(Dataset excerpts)
..........

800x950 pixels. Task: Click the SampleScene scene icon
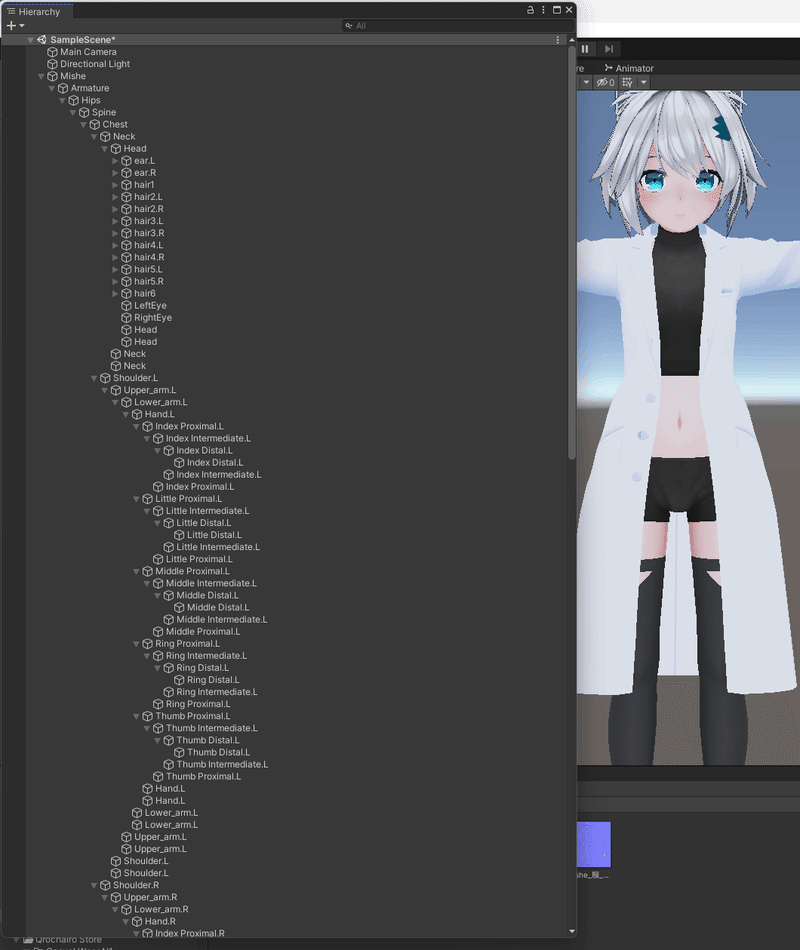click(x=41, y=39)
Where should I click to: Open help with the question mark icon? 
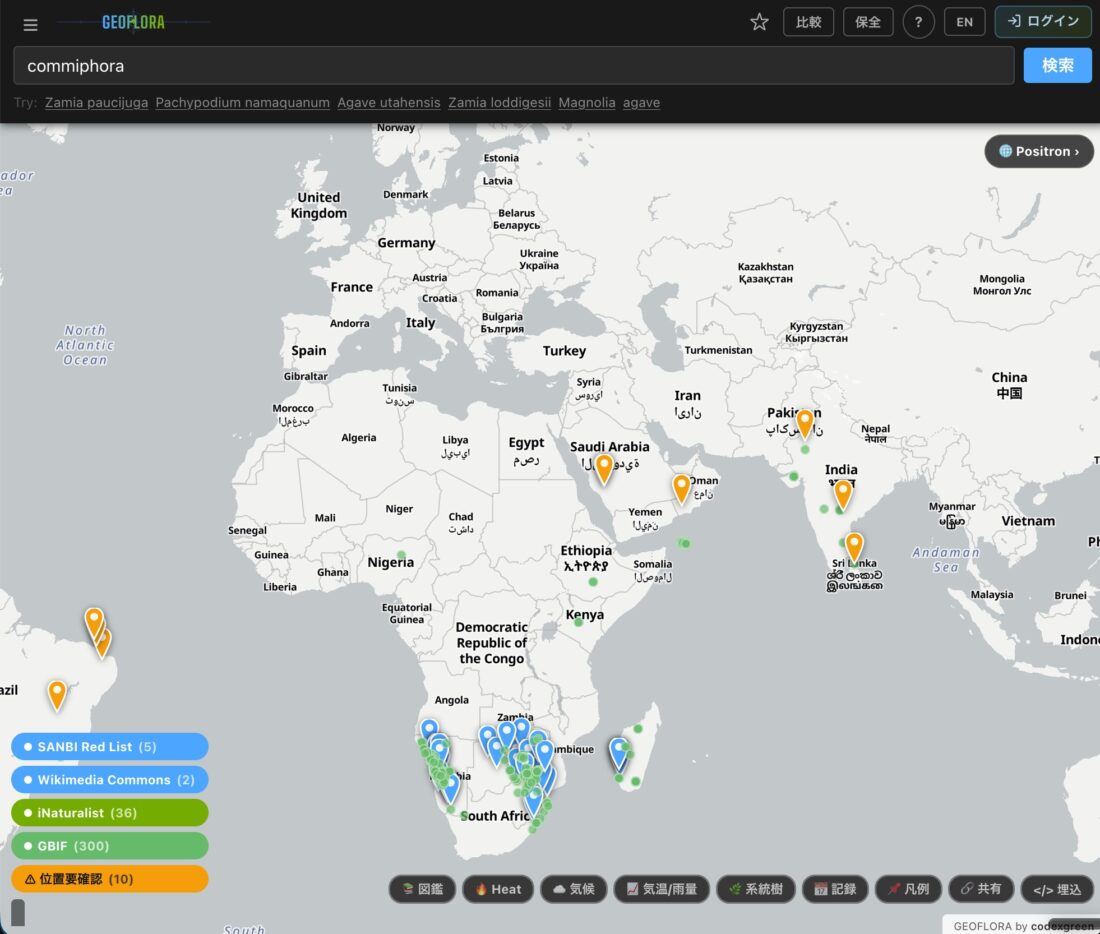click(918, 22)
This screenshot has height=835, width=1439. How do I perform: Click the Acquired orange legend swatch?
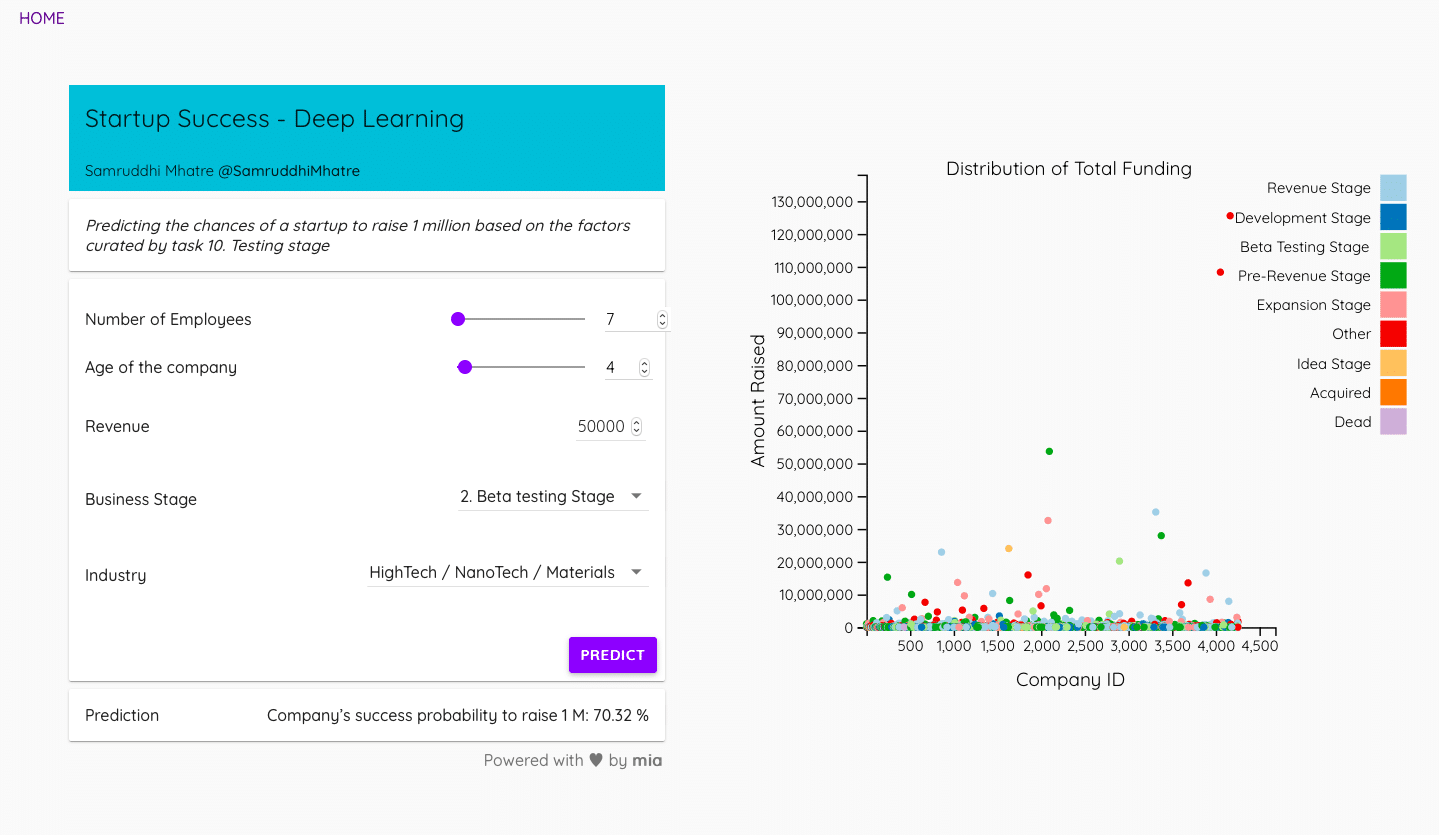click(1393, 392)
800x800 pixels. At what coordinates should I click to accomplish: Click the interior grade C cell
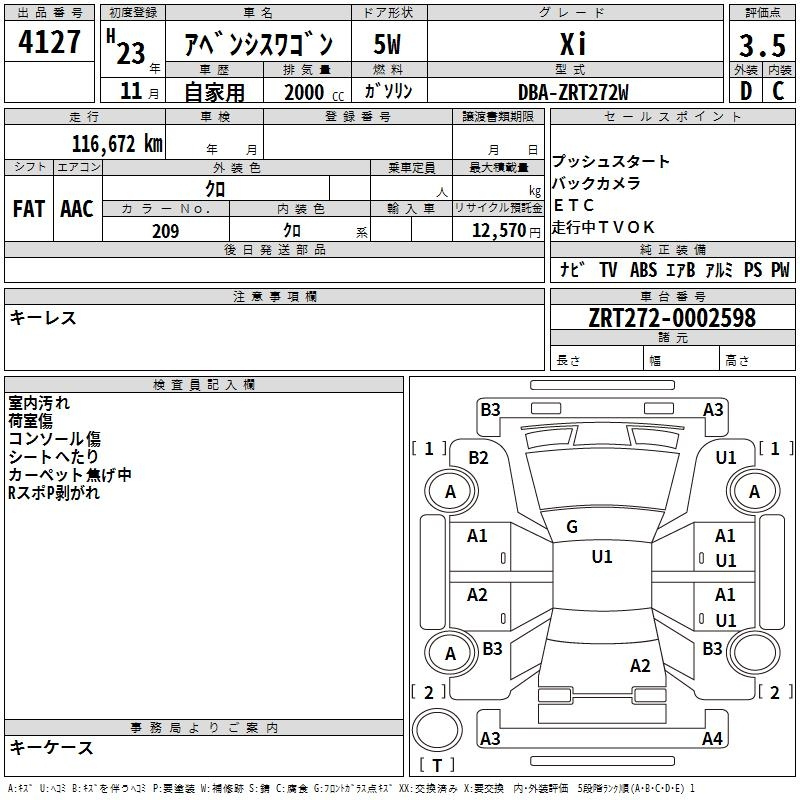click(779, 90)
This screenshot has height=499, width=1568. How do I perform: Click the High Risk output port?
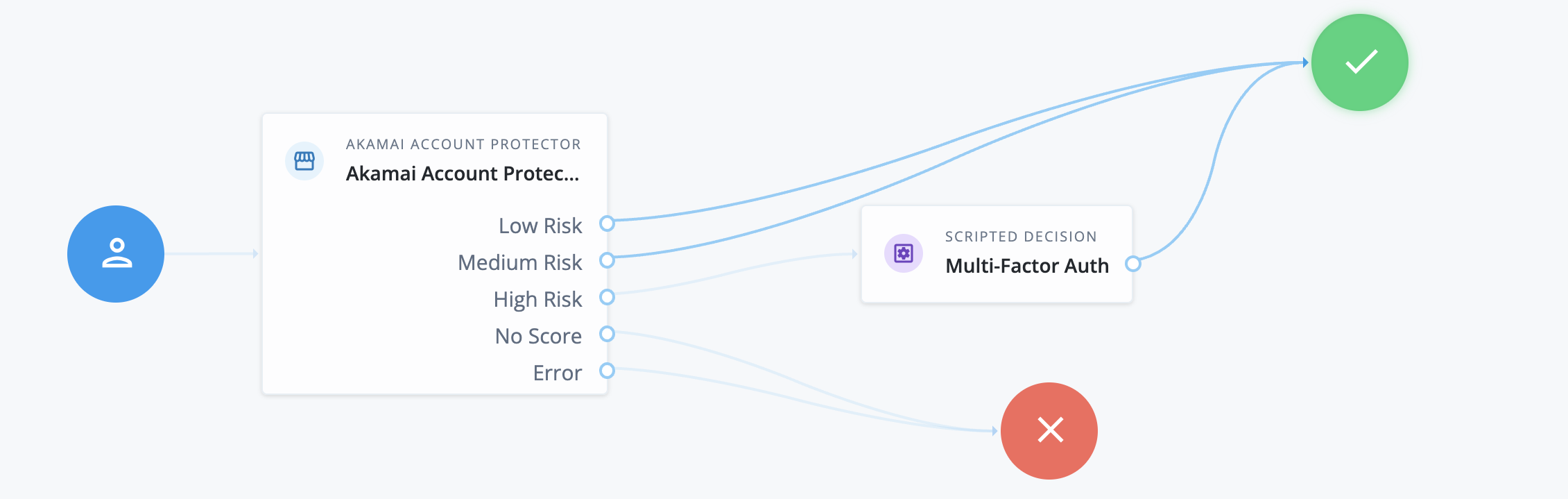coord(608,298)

..........

#### THE PROBLEM
In the records above, find the line that contains "800x800 pixels. At" and retype it and all lines after it exactly, leaving out any pictures.

#### FINAL ANSWER
800x800 pixels. At what coordinates should I click to accomplish: Click the interior grade C cell
click(779, 90)
This screenshot has height=499, width=1568. How do I perform: Click the High Risk output port?
coord(608,298)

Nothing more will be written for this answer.